Copper-Catalyzed Enantioselective Boron Conjugate Addition: DFT and AFIR Study on Different Selectivities of Cu(I) and Cu(II) Catalysts

We present a mechanistic survey on the LCu-catalyzed (L = chiral 2,2′-bipyridine ligand) enantioselective boron conjugate addition reaction, carried out using density functional theory (DFT) and artificial force induced reaction (AFIR) methods. The computed catalytic cycle for Cu(I)- and Cu(II)-based catalysts consists of three steps: (a) boron-boron bond cleavage of B₂(pin)₂, (b) boron conjugate addition on the β carbon of chalcone, and (c) protonation. The enantioselectivity of the reaction with LCu^I or LCu^II catalysts is solely governed at the boron conjugate addition step.

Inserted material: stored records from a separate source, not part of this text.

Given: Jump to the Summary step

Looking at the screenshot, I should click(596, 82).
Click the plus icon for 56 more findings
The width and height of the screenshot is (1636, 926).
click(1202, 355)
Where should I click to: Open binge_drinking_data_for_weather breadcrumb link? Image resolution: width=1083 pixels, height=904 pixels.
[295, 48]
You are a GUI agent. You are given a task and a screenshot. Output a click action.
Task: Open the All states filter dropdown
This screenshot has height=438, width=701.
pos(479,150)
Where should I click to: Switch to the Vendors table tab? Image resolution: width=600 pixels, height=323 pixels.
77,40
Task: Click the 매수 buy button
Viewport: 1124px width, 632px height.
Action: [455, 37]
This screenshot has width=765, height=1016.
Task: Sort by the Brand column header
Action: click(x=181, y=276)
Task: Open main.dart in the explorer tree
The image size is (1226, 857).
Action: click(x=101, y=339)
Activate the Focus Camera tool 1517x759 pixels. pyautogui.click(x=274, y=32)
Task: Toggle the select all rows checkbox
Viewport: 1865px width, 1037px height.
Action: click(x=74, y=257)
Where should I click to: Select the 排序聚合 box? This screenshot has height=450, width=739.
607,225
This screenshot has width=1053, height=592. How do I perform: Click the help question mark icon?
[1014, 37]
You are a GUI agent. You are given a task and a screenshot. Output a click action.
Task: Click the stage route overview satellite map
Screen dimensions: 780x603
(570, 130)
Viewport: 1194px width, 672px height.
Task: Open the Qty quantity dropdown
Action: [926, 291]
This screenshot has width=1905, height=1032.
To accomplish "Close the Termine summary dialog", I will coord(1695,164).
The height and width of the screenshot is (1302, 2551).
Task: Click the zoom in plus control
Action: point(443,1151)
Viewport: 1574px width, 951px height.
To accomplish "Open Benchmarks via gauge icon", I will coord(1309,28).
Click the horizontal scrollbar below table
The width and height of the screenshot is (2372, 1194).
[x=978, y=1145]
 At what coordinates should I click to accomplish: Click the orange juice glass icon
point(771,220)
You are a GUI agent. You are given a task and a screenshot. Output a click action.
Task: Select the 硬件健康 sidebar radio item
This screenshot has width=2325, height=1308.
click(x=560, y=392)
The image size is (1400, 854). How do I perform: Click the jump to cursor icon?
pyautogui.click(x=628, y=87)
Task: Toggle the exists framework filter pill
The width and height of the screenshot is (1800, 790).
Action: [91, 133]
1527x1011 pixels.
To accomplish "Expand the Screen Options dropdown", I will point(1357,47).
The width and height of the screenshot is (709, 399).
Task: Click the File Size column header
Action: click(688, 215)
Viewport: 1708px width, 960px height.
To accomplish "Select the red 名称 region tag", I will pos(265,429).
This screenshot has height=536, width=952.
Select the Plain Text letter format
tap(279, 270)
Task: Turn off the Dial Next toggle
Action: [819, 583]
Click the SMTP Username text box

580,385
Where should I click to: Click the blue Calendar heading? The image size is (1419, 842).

The multicomponent (MC)-AFIR search and the subsequent DFT calculations for the LCu^I catalyst determined transition states (TSs), which lead to Cu^I-O-enolate and Cu^I-C-enolate, and both equally contribute to the C-B bond formation with no enantioselectivity. On the other hand, a MC-AFIR search and the subsequent DFT calculations for the analogous LCu^II catalyst showed that only the transition state (TS) leading to Cu^II-O-enolate contributes to the reaction. Furthermore, the TSs leading to the R and S forms of Cu^II-O-enolates are energetically well separated, with the R form being of lower energy, which is consistent with experimental observations. Our study provides important mechanistic insights for designing transition-metal catalysts for Cu-catalyzed enantioselective boron conjugate addition reactions.